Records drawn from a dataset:
━━━━━━━━

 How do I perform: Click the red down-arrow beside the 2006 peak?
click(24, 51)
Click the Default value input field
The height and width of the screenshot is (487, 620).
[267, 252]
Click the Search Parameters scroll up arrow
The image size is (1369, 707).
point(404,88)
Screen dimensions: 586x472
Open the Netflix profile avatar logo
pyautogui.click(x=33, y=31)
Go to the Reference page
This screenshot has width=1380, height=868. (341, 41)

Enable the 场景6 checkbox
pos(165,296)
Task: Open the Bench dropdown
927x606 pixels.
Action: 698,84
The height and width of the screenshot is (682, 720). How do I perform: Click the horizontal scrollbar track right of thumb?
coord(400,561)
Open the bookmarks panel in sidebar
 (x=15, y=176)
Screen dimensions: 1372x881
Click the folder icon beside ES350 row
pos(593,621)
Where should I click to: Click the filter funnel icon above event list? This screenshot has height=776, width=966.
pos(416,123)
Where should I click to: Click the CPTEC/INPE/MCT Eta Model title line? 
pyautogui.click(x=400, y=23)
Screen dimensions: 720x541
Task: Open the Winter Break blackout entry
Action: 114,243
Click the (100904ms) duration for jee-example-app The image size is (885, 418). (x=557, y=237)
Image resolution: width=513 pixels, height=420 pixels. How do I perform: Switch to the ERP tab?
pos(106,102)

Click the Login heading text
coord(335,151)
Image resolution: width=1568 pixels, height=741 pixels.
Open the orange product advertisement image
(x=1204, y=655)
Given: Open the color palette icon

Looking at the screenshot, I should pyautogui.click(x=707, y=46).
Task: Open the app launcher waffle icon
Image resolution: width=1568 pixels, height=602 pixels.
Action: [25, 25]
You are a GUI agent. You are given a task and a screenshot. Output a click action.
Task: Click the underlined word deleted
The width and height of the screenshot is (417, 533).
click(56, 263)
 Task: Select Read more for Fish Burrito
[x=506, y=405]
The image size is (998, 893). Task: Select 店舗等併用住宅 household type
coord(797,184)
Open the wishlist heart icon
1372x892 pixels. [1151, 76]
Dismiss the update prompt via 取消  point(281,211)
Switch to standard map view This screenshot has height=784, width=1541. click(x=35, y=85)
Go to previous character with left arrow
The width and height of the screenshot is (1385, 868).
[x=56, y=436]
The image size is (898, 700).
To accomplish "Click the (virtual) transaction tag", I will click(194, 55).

━━━━━━━━

About this exercise:
Copy the data above exactly. Every line must be included.

Written response:
 How do I perform: Click the red down-arrow beside the 2006 peak?
click(24, 51)
Click the Default value input field
The height and width of the screenshot is (487, 620).
[267, 252]
Click the Search Parameters scroll up arrow
The image size is (1369, 707).
point(404,88)
Screen dimensions: 586x472
Open the Netflix profile avatar logo
pyautogui.click(x=33, y=31)
Go to the Reference page
This screenshot has width=1380, height=868. (341, 41)

Enable the 场景6 checkbox
pos(165,296)
Task: Open the Bench dropdown
927x606 pixels.
Action: 698,84
The height and width of the screenshot is (682, 720). How do I perform: Click the horizontal scrollbar track right of thumb?
coord(400,561)
Open the bookmarks panel in sidebar
 (x=15, y=176)
Screen dimensions: 1372x881
Click the folder icon beside ES350 row
pos(593,621)
Where should I click to: Click the filter funnel icon above event list? This screenshot has height=776, width=966.
pos(416,123)
Where should I click to: Click the CPTEC/INPE/MCT Eta Model title line? 
pyautogui.click(x=400, y=23)
Screen dimensions: 720x541
Task: Open the Winter Break blackout entry
Action: 114,243
Click the (100904ms) duration for jee-example-app The image size is (885, 418). (x=557, y=237)
Image resolution: width=513 pixels, height=420 pixels. How do I perform: Switch to the ERP tab?
pos(106,102)

Click the Login heading text
coord(335,151)
Image resolution: width=1568 pixels, height=741 pixels.
Open the orange product advertisement image
(x=1204, y=655)
Given: Open the color palette icon

Looking at the screenshot, I should pyautogui.click(x=707, y=46).
Task: Open the app launcher waffle icon
Image resolution: width=1568 pixels, height=602 pixels.
Action: [25, 25]
You are a GUI agent. You are given a task and a screenshot. Output a click action.
Task: Click the underlined word deleted
The width and height of the screenshot is (417, 533).
click(56, 263)
 Task: Select Read more for Fish Burrito
[x=506, y=405]
The image size is (998, 893). Task: Select 店舗等併用住宅 household type
coord(797,184)
Open the wishlist heart icon
1372x892 pixels. [1151, 76]
Dismiss the update prompt via 取消  point(281,211)
Switch to standard map view This screenshot has height=784, width=1541. click(x=35, y=85)
Go to previous character with left arrow
The width and height of the screenshot is (1385, 868).
[x=56, y=436]
The image size is (898, 700).
To accomplish "Click the (virtual) transaction tag", I will click(194, 55).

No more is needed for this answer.